**Goal:** Count how many lines in the items below contain the string "cell", with case counting, and give only that number.

* Start *

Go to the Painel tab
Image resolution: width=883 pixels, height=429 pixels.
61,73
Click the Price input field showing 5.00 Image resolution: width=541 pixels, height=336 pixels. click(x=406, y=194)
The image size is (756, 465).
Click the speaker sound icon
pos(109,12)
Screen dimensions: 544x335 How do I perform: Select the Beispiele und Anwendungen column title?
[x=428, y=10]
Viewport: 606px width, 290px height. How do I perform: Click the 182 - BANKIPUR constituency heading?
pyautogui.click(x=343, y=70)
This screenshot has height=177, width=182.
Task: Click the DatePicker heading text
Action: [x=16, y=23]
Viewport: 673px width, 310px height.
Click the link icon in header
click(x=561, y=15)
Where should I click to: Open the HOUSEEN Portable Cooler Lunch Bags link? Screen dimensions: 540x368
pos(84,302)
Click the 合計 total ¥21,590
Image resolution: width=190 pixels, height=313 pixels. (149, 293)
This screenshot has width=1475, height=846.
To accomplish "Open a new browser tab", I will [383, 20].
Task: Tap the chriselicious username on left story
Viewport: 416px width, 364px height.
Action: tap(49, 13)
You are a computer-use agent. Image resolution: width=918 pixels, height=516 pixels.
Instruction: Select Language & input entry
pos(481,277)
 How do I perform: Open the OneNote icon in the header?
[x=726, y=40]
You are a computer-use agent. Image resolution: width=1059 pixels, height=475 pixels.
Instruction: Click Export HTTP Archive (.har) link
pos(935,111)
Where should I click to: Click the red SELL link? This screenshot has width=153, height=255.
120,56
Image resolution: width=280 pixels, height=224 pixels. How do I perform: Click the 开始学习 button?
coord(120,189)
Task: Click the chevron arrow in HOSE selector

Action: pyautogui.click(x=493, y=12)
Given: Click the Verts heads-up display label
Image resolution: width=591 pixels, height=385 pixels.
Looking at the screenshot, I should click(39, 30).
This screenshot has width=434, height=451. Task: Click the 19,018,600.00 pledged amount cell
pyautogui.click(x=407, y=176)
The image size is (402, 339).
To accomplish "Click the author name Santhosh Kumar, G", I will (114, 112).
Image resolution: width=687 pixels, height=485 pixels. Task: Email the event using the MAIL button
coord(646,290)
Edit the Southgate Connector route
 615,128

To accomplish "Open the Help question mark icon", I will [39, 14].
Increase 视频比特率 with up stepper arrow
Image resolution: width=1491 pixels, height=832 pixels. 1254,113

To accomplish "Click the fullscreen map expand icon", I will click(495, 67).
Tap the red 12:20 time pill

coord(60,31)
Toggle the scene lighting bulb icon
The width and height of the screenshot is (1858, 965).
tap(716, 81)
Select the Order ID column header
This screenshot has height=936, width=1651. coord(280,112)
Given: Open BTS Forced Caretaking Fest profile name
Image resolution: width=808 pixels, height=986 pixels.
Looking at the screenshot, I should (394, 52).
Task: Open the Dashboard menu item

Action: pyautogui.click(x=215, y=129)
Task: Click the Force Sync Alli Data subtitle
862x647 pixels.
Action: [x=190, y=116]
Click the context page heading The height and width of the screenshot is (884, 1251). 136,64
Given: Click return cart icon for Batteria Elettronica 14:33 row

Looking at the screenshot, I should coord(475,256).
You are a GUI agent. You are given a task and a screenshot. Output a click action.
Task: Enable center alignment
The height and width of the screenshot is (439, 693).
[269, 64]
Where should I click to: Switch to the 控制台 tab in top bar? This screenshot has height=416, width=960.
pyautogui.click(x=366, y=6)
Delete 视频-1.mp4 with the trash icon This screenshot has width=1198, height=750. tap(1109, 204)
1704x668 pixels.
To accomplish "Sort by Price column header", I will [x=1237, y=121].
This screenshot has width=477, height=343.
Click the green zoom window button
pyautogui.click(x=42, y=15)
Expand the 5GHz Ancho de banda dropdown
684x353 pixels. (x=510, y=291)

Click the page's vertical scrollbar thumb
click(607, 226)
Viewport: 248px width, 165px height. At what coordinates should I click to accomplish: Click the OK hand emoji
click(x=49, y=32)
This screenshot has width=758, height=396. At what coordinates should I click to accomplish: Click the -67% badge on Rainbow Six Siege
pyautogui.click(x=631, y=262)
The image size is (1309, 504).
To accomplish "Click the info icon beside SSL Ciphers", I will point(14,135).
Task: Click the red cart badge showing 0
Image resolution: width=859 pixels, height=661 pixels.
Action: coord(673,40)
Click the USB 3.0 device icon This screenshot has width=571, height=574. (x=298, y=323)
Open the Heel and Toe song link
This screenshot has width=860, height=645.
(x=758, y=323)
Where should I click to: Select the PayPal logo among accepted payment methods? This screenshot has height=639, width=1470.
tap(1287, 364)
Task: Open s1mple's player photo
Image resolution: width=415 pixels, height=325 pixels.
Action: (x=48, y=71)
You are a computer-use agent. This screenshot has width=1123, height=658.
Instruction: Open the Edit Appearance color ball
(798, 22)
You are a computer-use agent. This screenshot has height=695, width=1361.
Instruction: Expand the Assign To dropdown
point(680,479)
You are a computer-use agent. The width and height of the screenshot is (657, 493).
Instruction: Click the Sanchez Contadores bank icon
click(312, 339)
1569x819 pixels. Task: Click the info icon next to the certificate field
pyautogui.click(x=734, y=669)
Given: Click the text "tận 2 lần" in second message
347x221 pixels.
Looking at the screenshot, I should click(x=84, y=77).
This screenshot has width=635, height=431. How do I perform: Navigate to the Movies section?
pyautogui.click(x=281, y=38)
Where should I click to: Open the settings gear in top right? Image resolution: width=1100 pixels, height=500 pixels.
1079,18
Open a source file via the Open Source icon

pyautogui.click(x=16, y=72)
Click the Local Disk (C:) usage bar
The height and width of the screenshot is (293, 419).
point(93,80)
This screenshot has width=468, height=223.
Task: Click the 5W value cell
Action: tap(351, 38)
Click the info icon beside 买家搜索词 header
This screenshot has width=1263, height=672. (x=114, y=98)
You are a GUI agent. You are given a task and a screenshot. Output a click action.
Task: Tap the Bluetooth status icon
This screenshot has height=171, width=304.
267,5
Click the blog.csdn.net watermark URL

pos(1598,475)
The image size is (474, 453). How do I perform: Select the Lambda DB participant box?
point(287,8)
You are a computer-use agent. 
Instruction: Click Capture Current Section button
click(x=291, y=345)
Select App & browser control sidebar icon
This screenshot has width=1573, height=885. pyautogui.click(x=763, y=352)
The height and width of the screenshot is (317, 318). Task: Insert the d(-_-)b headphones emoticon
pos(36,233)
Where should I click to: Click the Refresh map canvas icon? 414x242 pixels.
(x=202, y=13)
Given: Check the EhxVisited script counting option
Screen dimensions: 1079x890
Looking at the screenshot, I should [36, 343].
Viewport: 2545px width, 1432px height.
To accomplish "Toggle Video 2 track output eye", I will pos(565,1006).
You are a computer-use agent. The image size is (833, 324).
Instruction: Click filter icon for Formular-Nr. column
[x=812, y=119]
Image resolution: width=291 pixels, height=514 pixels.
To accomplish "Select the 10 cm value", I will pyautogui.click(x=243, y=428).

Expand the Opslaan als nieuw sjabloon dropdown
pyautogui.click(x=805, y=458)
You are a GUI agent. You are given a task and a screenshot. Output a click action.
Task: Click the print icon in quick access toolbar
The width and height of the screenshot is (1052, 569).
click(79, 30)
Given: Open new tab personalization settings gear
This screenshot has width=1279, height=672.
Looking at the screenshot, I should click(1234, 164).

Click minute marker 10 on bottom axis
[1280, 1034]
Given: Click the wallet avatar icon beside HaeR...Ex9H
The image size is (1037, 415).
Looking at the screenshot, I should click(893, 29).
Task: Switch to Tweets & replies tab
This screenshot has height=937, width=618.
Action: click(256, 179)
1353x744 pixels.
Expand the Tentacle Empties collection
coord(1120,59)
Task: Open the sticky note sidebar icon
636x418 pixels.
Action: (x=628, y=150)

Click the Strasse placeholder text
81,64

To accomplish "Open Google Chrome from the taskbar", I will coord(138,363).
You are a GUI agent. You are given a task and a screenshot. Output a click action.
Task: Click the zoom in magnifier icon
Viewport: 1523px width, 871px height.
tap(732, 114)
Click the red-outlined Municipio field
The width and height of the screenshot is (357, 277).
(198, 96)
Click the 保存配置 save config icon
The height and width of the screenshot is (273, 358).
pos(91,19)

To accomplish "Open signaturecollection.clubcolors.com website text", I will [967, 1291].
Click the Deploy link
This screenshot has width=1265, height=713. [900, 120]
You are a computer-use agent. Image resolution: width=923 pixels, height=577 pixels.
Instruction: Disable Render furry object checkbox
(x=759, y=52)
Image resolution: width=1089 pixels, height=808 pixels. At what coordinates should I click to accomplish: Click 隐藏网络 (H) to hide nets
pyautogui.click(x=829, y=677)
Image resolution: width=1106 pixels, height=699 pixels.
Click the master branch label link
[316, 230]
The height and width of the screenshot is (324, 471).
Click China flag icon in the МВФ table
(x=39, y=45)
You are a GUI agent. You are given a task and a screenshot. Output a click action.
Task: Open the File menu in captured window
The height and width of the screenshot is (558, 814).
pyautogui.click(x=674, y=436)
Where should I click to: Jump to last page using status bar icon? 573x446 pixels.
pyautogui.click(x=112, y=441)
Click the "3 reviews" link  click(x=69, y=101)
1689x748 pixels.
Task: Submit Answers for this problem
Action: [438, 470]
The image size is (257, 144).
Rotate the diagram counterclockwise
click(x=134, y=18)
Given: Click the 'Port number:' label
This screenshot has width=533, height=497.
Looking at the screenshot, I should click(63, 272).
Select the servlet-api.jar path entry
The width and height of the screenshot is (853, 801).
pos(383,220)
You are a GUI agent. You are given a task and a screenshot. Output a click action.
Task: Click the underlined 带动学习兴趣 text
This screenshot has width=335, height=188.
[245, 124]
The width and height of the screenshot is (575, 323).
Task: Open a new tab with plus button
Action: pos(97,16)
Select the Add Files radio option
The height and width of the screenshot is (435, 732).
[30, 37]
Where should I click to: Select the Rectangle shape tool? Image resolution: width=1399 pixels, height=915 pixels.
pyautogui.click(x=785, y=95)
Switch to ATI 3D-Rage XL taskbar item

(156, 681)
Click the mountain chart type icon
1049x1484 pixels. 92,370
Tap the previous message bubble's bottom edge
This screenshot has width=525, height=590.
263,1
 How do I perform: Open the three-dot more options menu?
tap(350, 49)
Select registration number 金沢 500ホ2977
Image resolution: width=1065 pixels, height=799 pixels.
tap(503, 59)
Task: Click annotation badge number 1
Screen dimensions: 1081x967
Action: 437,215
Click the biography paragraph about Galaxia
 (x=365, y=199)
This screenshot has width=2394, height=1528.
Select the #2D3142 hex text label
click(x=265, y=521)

* End *

**Output of the task:** 2